Dans un article, Le Parisien révèle des statistiques éclairantes sur le niveau d’usage de l’application TousAntiCovid en France. Le journal, qui a consulté un rapport du ministère de la Santé et du secrétariat d’État au numérique, indique que 51,4 millions de téléphones et de tablettes ont téléchargé au moins une fois l’application depuis son lancement (34,2 millions de téléchargements sur Android, 17,2 millions sur iOS). Un chiffre indéniablement excellent, mais pas forcément facile à saisir. Que représente vraiment un téléchargement de TousAntiCovid ?
Plusieurs téléchargements par personne ?
Premièrement, passons en revue les 51,4 millions de téléchargements dont se félicite le gouvernement. Puisque l’application n’identifie pas directement chaque utilisateur, il est impossible de savoir combien de personnes l’ont réellement installée. Dans ces 51,4 millions, il y en a forcément qui ont téléchargé TousAntiCovid sur plusieurs appareils ou qui ont changé de smartphone dans l’année. Sur Twitter, le chercheur Gaëtan Laurent ironise d’ailleurs sur le nombre de téléchargements de TousAntiCovid supérieur au nombre estimé de smartphones en France.
Toutefois, il est difficile de parler d’un faux succès. Même en imaginant que plusieurs millions de téléchargements sont faussement comptabilisés, TousAntiCovid est une application extrêmement populaire. Si le gouvernement s’est trompé en indiquant qu’il s’agissait de l’application française la plus populaire, mais TousAntiCovid est bel et bien installé sur une grande majorité des smartphones français.
38 millions d’utilisateurs en janvier, mais pour quoi faire ?
Dans son article, Le Parisien communique un nombre un peu plus concret : 38 millions. Il s’agit du nombre de personnes qui ont ouvert TousAntiCovid en janvier. Ce chiffre équivaut à ce que l’on qualifie de « MAU » dans le jargon de la tech, pour « Monthly Active Users ». Le protocole de comptage du gouvernement n’est pas communiqué, mais on peut imaginer que l’ouverture de l’application sur un appareil suffit à déclarer une connexion, même si on ne s’en sert pas ensuite.
Là encore, peut-on conclure au succès ? En surface, oui.
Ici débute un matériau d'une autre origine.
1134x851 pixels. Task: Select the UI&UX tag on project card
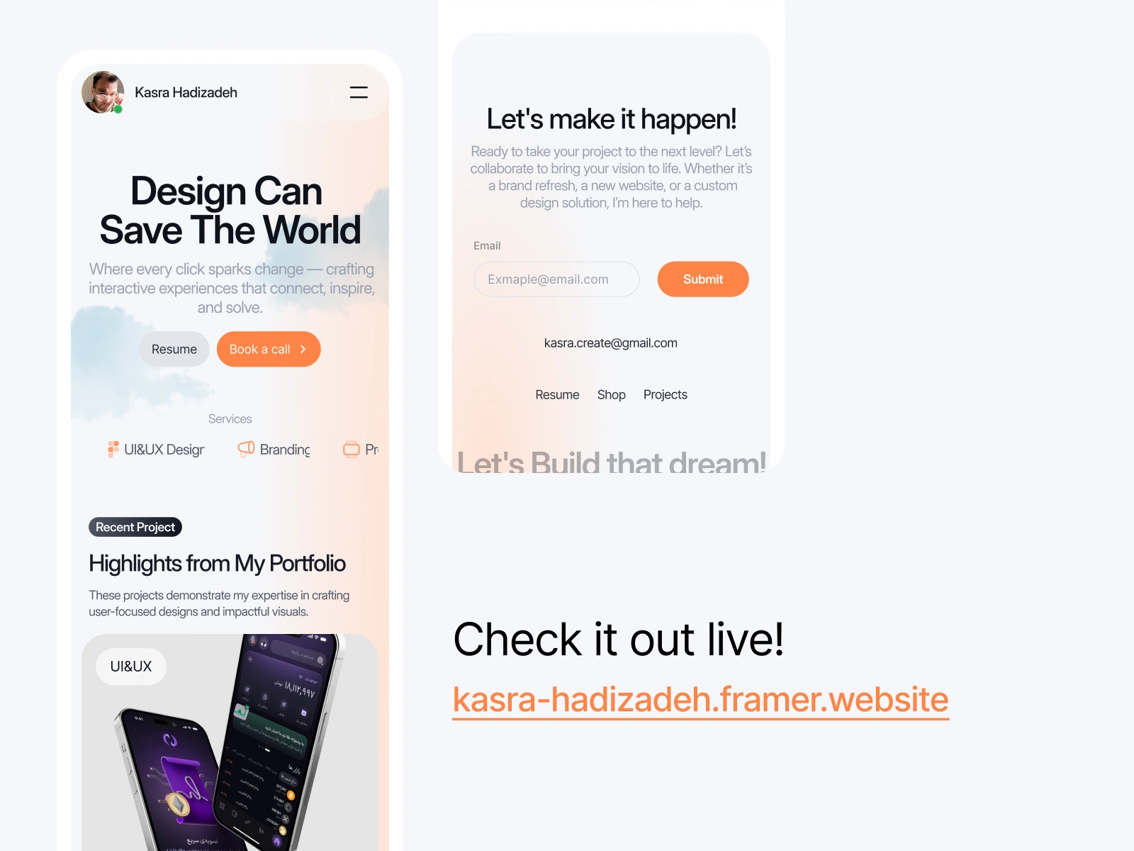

Mais rappelons tout de même qu’initialement, TousAntiCovid devait servir au traçage des contacts. L’application, quand elle s’appelait encore StopCovid, devait vous alerter si vous aviez passé trop de temps avec une personne positive.
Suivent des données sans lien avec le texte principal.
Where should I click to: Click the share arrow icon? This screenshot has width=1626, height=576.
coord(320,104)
Aujourd’hui, TousAntiCovid ne sert que rarement à cette tâche. Il s’agit d’une méga-application centralisant plein de données sur le Covid et, surtout, d’un portefeuille pour pass sanitaires/vaccinaux. On peut très facilement imaginer que ces fonctionnalités annexes intéressent un grand nombre des utilisateurs de l’application, même si des alternatives existent pour disposer du pass autrement. À l’heure où le pass est obligatoire dans de très nombreux lieux, TousAntiCovid est mécaniquement devenu un point de passage obligé.
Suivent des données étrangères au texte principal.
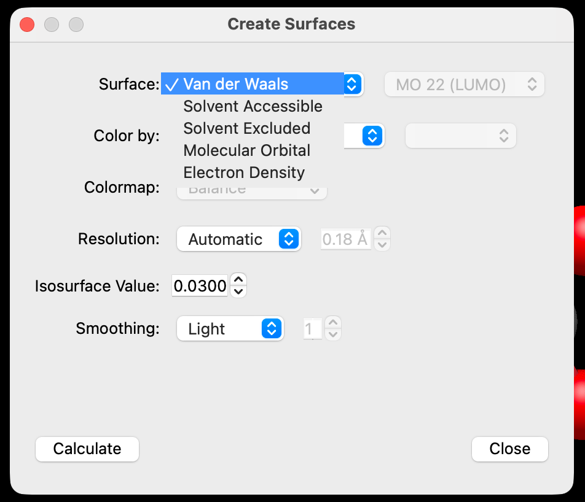Click the Create Surfaces window title
585x502 pixels.
click(291, 25)
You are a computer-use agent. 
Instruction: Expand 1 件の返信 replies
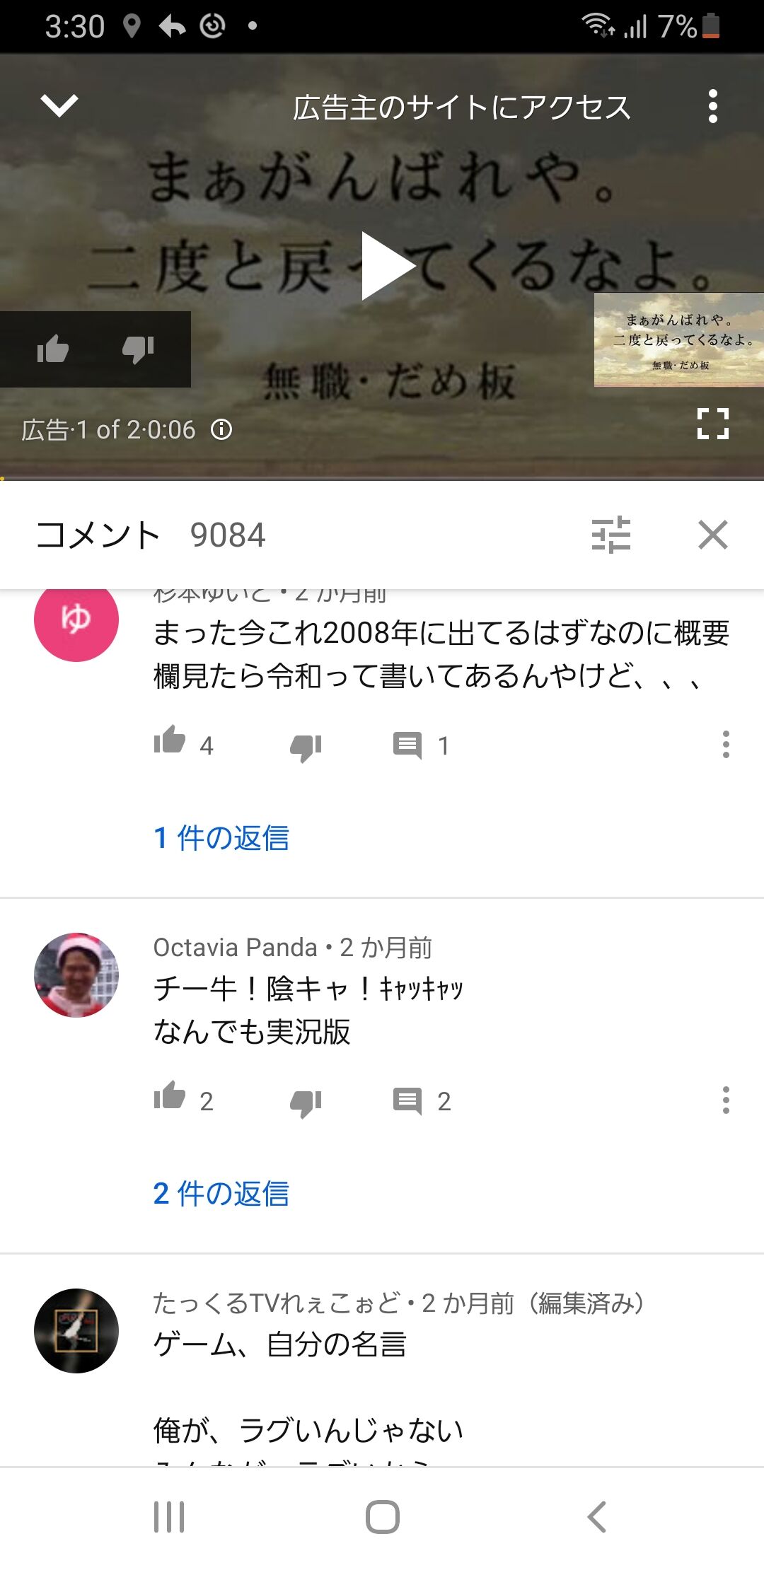click(x=221, y=838)
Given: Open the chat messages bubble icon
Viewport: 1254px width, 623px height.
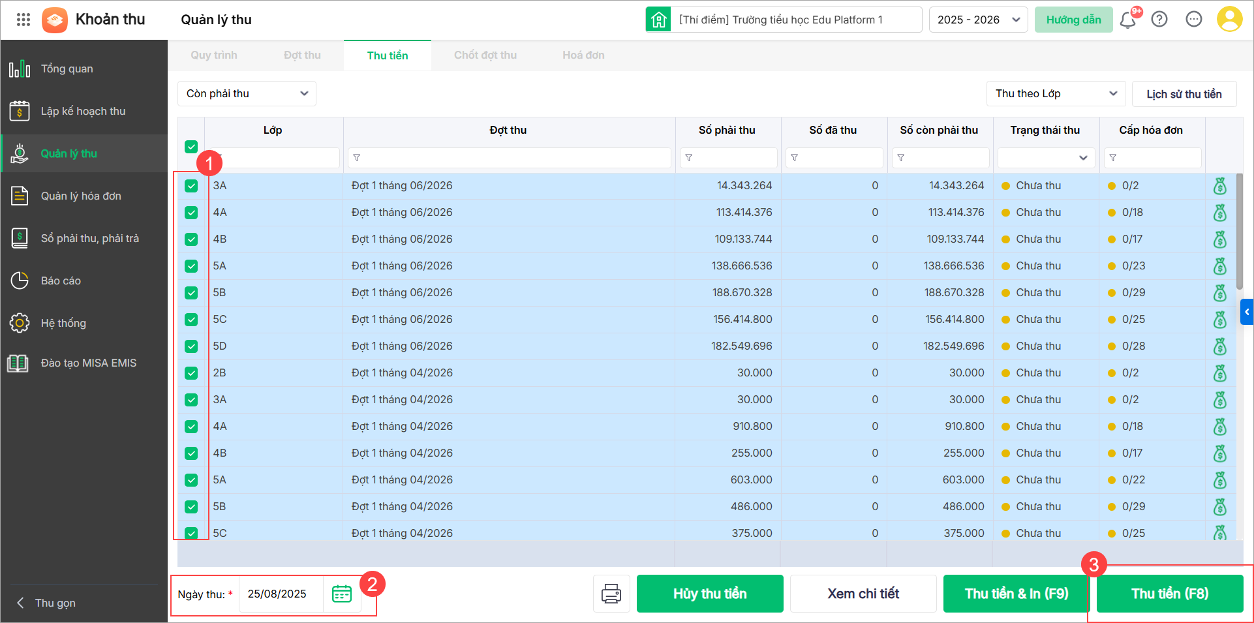Looking at the screenshot, I should [x=1194, y=20].
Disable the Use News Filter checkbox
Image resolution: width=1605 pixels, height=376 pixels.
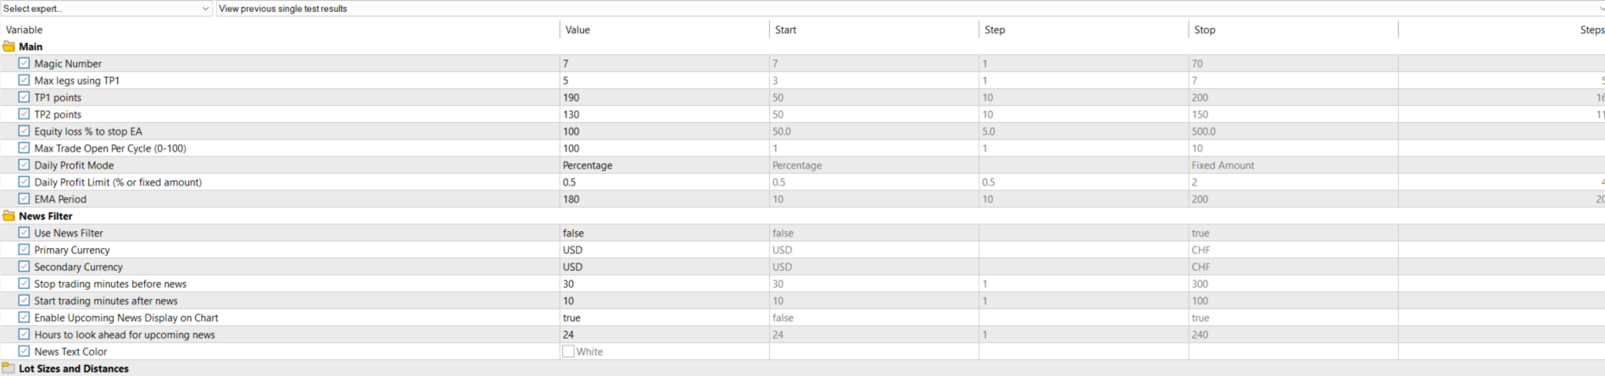(24, 233)
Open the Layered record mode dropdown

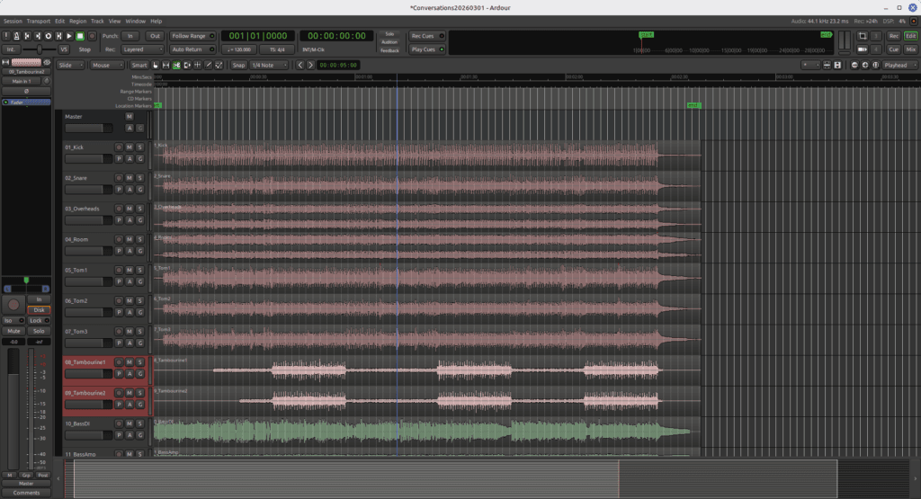pos(142,49)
Qu’en est-il du traçage des contacts ? Selon le rapport, 24 % des utilisateurs testés positifs ont le réflexe de l’indiquer dans l’application, ce qui est beaucoup plus que sur l’ensemble de l’année 2021 (11 %). Ce taux d’engagement plus élevé et l’envolée des cas permettent aux notifications d’exposition de remonter à la hausse (un million de notifications ces 20 derniers jours). On pourrait donc croire que le traçage des contacts fonctionne mieux, même si c’est surtout le nombre quotidien de cas qui gonfle artificiellement ces chiffres. En changeant de stratégie, le gouvernement a clairement réussi son pari avec TousAntiCovid. Toujours est-il que son plan initial n’y est pas pour grand-chose.